▸ Exercise material
------------------------------------

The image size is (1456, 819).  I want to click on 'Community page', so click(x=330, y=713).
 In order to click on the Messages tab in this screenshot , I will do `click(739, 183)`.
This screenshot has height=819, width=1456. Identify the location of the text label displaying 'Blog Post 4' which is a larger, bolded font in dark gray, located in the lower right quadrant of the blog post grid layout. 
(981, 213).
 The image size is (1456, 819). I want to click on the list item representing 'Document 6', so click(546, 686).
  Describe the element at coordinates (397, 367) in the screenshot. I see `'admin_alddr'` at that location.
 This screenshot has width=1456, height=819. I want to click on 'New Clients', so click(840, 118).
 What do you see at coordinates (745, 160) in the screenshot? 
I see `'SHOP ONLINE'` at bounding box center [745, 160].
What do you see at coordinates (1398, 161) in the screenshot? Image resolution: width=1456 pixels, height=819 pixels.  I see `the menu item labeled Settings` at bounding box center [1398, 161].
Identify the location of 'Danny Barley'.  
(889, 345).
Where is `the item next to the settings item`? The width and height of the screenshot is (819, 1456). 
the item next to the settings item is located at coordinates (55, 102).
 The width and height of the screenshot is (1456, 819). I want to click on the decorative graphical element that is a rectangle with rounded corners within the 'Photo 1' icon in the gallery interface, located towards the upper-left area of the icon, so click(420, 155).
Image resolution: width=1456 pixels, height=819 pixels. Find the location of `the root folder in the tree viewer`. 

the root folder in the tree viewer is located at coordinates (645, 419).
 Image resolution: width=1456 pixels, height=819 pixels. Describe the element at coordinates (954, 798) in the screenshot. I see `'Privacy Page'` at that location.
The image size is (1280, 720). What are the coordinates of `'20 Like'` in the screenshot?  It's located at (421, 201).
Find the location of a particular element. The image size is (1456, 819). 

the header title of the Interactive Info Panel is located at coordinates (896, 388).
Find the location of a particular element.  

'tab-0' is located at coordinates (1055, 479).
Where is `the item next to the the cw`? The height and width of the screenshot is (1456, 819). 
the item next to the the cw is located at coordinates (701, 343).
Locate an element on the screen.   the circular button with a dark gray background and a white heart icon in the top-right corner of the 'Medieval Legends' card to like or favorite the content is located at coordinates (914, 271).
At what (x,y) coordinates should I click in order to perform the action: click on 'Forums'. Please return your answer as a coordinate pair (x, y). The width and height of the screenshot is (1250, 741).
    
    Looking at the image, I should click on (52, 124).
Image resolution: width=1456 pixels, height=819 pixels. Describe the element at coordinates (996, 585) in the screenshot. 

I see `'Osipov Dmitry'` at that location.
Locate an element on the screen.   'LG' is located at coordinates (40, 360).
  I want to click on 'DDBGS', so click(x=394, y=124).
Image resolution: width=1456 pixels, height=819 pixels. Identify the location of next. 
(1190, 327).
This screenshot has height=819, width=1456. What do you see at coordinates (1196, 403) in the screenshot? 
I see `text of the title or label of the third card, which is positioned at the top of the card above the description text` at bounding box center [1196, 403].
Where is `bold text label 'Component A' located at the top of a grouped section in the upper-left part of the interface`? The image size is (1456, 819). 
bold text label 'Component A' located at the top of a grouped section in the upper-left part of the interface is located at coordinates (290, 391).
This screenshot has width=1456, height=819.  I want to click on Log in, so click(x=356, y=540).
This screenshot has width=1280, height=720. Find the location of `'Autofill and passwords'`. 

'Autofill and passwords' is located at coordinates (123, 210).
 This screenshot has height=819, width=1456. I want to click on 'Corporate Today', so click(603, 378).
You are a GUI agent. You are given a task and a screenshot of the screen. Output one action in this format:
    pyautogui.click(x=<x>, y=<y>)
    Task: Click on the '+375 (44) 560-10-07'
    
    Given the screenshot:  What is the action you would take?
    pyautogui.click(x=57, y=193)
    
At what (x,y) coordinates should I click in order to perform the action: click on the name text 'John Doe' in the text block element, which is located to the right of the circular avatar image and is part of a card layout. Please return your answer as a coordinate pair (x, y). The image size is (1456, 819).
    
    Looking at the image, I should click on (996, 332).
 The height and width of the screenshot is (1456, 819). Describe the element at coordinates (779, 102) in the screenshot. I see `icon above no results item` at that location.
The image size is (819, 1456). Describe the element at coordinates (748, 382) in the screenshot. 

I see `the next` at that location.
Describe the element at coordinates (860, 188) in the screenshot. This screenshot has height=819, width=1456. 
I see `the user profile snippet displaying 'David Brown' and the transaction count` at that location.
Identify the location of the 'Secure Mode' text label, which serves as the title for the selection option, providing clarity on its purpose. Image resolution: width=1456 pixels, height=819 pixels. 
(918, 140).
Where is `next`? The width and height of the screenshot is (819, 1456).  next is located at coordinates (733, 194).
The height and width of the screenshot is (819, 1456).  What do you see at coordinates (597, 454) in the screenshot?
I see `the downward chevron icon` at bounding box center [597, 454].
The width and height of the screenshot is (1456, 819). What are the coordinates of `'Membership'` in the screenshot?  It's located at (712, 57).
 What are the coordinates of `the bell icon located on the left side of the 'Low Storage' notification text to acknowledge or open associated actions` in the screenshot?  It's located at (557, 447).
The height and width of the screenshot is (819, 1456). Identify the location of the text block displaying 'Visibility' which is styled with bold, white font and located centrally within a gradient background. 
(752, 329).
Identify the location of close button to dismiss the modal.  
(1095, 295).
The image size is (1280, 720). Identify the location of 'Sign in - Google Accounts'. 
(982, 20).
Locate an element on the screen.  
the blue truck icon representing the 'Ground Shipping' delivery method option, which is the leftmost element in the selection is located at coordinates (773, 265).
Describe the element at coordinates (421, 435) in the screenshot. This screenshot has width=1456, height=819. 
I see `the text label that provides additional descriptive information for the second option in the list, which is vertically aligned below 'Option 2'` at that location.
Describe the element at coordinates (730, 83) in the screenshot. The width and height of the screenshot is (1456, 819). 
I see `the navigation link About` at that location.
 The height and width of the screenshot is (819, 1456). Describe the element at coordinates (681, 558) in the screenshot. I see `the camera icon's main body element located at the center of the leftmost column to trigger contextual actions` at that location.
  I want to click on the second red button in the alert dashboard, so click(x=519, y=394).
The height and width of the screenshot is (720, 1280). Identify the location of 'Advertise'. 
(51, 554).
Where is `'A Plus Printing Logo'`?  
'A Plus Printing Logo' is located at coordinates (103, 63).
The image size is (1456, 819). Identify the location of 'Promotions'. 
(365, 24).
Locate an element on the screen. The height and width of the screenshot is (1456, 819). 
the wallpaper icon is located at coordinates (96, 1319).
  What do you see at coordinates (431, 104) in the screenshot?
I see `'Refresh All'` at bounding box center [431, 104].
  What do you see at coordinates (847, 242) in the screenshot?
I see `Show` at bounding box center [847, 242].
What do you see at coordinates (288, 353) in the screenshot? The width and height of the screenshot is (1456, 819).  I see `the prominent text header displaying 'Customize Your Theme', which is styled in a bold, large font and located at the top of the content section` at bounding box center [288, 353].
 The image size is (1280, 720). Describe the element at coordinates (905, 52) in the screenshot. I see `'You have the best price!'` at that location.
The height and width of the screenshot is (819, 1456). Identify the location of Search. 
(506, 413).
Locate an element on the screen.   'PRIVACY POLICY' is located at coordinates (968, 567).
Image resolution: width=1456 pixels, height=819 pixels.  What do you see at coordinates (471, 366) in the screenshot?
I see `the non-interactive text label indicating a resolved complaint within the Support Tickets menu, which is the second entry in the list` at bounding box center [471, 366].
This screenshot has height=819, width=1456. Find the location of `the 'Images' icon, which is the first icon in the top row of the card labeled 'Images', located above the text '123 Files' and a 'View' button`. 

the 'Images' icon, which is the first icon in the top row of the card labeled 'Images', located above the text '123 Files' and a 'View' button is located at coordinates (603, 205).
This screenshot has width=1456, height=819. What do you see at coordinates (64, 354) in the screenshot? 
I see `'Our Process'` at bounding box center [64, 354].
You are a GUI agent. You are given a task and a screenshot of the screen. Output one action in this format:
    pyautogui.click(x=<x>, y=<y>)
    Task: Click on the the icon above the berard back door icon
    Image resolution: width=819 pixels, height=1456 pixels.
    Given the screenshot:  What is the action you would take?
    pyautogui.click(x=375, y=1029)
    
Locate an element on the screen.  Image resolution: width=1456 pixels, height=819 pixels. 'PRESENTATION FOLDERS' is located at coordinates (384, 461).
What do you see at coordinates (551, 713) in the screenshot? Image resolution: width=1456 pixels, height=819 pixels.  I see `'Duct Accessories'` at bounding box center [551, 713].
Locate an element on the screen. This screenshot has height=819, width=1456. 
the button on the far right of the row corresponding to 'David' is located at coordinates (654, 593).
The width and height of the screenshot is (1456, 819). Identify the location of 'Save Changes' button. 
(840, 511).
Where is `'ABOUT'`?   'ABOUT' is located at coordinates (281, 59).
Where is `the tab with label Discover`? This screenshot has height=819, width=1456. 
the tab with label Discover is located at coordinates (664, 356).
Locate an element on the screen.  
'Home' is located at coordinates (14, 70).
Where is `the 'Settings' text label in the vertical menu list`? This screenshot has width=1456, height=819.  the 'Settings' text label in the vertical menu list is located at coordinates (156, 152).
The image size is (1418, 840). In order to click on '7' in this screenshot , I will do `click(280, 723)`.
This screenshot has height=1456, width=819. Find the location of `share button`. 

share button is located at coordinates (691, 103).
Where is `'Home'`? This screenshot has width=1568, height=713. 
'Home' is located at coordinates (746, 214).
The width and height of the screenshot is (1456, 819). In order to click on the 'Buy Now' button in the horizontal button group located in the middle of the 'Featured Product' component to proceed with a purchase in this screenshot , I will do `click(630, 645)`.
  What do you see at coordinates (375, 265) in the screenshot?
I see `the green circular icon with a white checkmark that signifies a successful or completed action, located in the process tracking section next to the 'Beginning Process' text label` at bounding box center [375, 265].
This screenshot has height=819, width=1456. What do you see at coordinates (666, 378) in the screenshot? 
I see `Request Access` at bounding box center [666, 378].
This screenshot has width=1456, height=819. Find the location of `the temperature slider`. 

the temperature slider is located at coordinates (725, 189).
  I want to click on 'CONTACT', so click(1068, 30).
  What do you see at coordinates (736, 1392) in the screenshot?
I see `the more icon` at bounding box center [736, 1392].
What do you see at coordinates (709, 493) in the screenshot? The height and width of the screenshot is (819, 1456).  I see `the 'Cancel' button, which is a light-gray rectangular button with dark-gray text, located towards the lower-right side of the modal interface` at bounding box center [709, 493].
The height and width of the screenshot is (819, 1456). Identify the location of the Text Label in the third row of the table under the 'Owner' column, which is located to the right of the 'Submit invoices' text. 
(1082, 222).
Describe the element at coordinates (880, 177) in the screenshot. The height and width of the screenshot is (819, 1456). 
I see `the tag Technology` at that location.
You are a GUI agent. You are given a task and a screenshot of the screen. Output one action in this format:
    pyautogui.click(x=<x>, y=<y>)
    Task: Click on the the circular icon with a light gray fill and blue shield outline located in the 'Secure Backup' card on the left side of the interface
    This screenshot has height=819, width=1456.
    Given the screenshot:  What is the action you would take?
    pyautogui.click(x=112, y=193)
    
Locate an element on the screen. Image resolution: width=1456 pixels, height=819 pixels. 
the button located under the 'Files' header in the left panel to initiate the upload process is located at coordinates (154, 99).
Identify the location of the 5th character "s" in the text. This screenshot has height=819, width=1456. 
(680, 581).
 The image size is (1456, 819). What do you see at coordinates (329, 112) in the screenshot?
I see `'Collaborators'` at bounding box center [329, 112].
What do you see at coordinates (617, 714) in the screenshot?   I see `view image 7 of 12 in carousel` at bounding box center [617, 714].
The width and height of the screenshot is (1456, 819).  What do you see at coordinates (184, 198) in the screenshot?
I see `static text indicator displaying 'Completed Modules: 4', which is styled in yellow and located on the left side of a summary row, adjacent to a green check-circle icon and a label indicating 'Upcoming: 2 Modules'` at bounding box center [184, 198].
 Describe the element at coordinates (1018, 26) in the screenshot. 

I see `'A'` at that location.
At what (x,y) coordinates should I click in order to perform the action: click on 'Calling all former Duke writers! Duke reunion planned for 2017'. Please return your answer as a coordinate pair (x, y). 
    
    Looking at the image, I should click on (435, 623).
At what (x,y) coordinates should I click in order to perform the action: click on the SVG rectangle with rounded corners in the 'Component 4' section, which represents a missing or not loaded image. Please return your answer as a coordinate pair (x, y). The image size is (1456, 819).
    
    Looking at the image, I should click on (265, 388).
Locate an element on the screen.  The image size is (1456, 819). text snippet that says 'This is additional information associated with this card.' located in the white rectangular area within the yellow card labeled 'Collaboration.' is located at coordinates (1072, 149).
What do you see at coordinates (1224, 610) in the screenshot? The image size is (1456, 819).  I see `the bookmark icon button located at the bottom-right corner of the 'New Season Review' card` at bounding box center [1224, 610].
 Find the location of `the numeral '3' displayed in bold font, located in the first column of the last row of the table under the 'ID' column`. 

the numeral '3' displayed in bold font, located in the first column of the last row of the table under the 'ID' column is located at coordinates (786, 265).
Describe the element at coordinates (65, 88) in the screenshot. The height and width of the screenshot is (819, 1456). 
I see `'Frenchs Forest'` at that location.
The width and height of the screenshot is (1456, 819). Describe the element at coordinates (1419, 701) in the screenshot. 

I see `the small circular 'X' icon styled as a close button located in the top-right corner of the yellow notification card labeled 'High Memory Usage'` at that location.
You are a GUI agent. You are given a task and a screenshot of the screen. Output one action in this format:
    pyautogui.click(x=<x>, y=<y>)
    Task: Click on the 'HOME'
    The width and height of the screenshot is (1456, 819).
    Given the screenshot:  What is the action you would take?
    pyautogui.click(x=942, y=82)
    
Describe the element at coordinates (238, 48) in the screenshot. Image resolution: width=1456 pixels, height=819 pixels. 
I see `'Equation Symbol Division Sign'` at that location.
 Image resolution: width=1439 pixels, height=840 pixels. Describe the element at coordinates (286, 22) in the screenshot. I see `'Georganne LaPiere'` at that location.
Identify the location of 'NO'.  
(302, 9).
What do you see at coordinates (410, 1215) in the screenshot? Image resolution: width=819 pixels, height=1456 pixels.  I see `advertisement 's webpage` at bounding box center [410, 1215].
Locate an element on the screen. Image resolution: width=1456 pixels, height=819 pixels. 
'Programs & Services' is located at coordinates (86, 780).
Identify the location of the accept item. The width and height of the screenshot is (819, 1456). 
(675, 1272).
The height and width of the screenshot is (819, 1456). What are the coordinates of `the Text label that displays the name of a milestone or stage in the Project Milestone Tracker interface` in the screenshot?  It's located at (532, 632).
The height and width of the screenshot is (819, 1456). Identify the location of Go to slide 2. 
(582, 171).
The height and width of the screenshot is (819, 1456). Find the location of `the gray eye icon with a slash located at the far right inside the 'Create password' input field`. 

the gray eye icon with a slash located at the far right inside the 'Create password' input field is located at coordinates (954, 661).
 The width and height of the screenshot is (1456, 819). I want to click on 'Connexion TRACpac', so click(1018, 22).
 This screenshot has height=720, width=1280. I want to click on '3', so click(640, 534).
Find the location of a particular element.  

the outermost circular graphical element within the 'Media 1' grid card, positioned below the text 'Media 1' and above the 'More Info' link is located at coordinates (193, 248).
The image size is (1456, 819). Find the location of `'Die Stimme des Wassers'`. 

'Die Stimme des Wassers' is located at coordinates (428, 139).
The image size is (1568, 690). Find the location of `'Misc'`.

------------------------------------

▸ What you have to do
Turn the material from the line containing "Identify the location of the accept" up to and including the line containing "(582, 171)." into a numbered list, leaving out any blank lines.

▸ Exercise result
1. Identify the location of the accept item. The width and height of the screenshot is (819, 1456). 
2. (675, 1272).
3. The height and width of the screenshot is (819, 1456). What are the coordinates of `the Text label that displays the name of a milestone or stage in the Project Milestone Tracker interface` in the screenshot?  It's located at (532, 632).
4. The height and width of the screenshot is (819, 1456). Identify the location of Go to slide 2. 
5. (582, 171).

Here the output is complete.